The Greater Journey is the enthralling, inspiring—and until now,
untold—story of the adventurous American artists, writers,
doctors, politicians, architects, and others of high aspiration
who set off for Paris in the years between 1830 and 1900,
ambitious to excel in their work.
After risking the hazardous journey across the Atlantic, these
Americans embarked on a greater journey in the City of Light.
Most had never left home, never experienced a different culture.
None had any guarantee of success. That they achieved so much for
themselves and their country profoundly altered American history.
As David McCullough writes, “Not all pioneers went west.”
Elizabeth Blackwell, the first female doctor in America, was one
of this intrepid band. Another was Charles Sumner, who enrolled
at the Sorbonne because of a burning desire to know more about
everything. There he saw black students with the same ambition he
had, and when he returned home, he would become the most
powerful, unyielding voice for abolition in the U.S. Senate,
almost at the cost of his life.
Two staunch friends, James Fenimore Cooper and Samuel F. B.

■ WHAT IS REQUIRED: Continue the passage about nineteenth-century Americans in Paris, picking up right after its final words.

(Records excerpted from a collection)
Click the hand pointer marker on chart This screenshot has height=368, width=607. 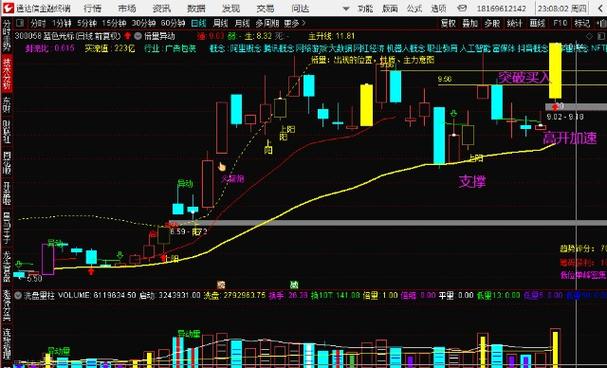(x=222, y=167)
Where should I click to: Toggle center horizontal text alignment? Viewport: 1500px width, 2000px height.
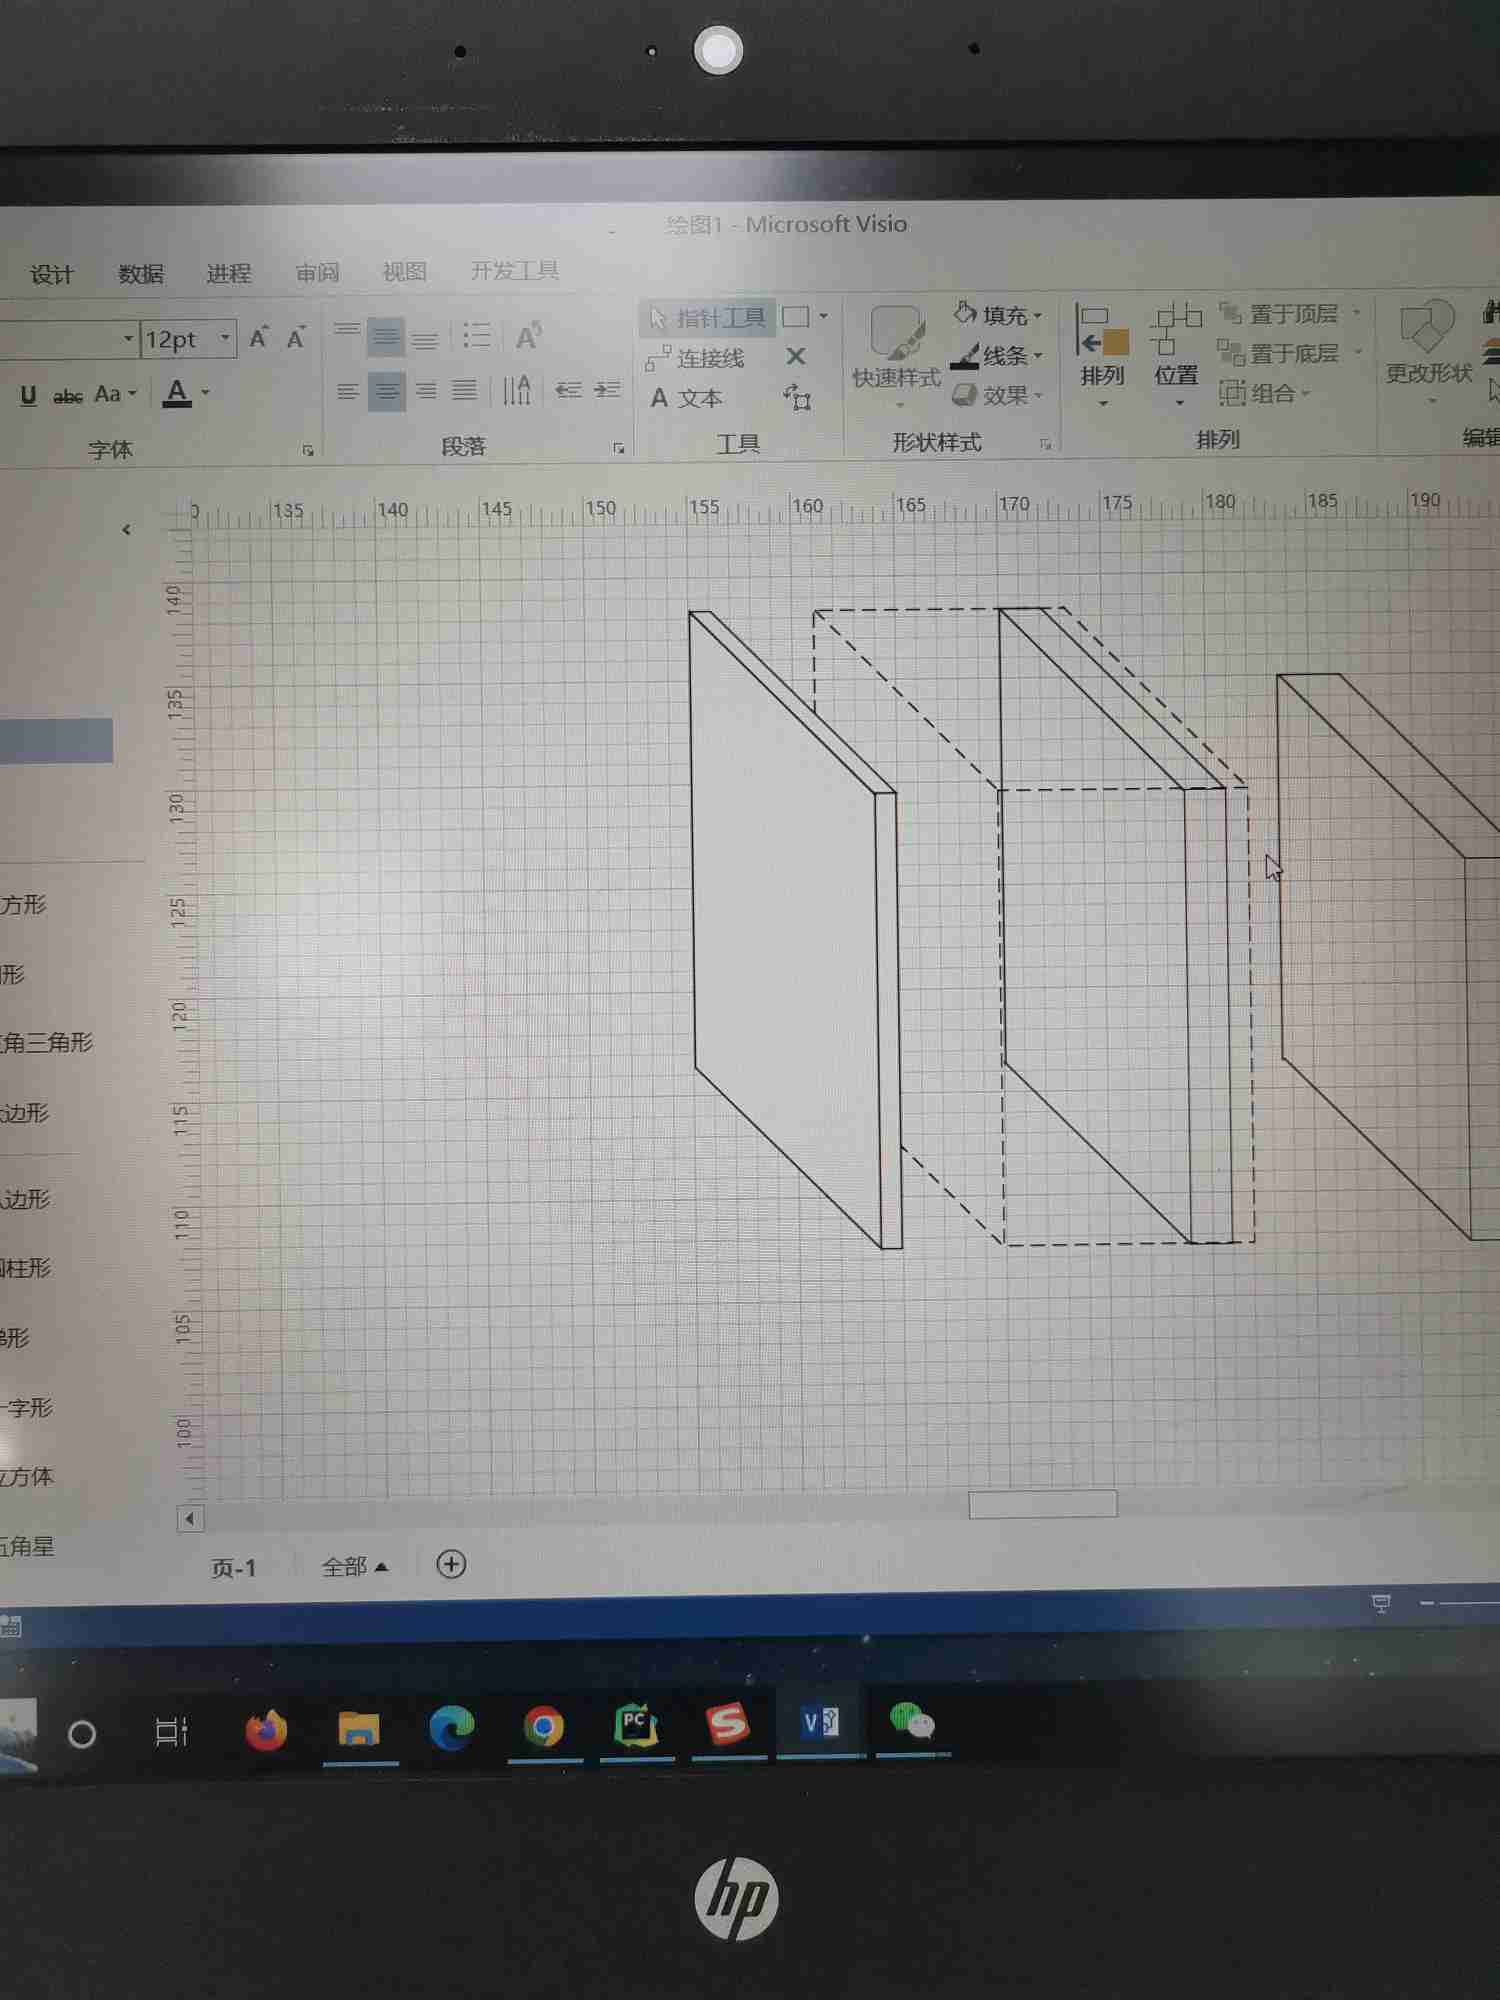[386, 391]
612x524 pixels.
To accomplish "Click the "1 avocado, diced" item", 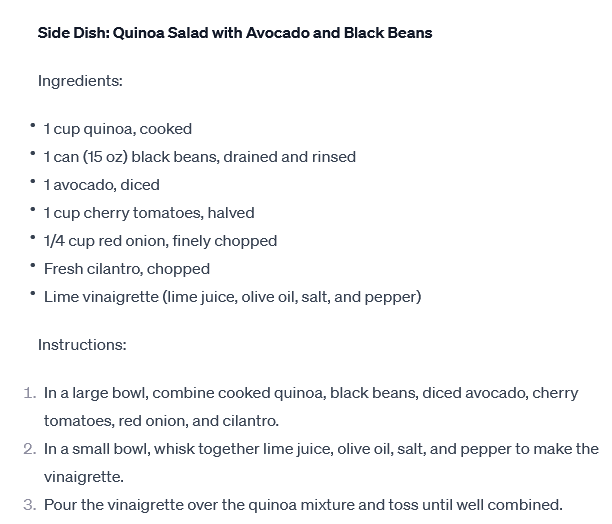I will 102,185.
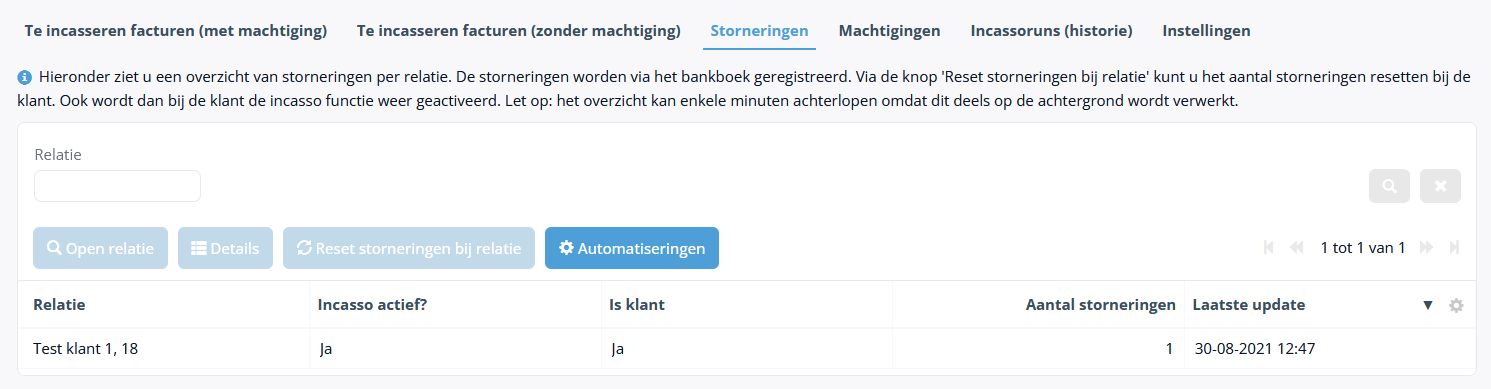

■ RESULT OF THIS EXERCISE:
Morse, worked unrelentingly every day in Paris, Cooper writing
and Morse painting what would be his masterpiece. From something
he saw in France, Morse would also bring home his momentous idea
for the telegraph.
Pianist Louis Moreau Gottschalk from New Orleans launched his
spectacular career performing in Paris at age 15. George P. A.
Healy, who had almost no money and little education, took the
gamble of a lifetime and with no prospects whatsoever in Paris
became one of the most celebrated portrait painters of the day.
His subjects included Abraham Lincoln.
Medical student Oliver Wendell Holmes wrote home of his toil and
the exhilaration in “being at the center of things” in what was
then the medical capital of the world. From all they learned in
Paris, Holmes and his fellow “medicals” were to exert lasting
influence on the profession of medicine in the United States.
Writers Ralph Waldo Emerson, Nathaniel Hawthorne, Mark Twain, and
Henry James were all “discovering” Paris, marveling at the
treasures in the Louvre, or out with the Sunday throngs strolling
the city’s boulevards and gardens. “At last I have come into a
dreamland,” wrote Harriet Beecher Stowe, seeking escape from the
notoriety Uncle Tom’s Cabin had brought her. Almost forgotten
today, the heroic American ambassador Elihu Washburne bravely
remained at his post through the Franco-Prussian War, the long
Siege of Paris and even more atrocious nightmare of the Commune.
His vivid account in his diary of the starvation and suffering
endured by the people of Paris (drawn on here for the first time)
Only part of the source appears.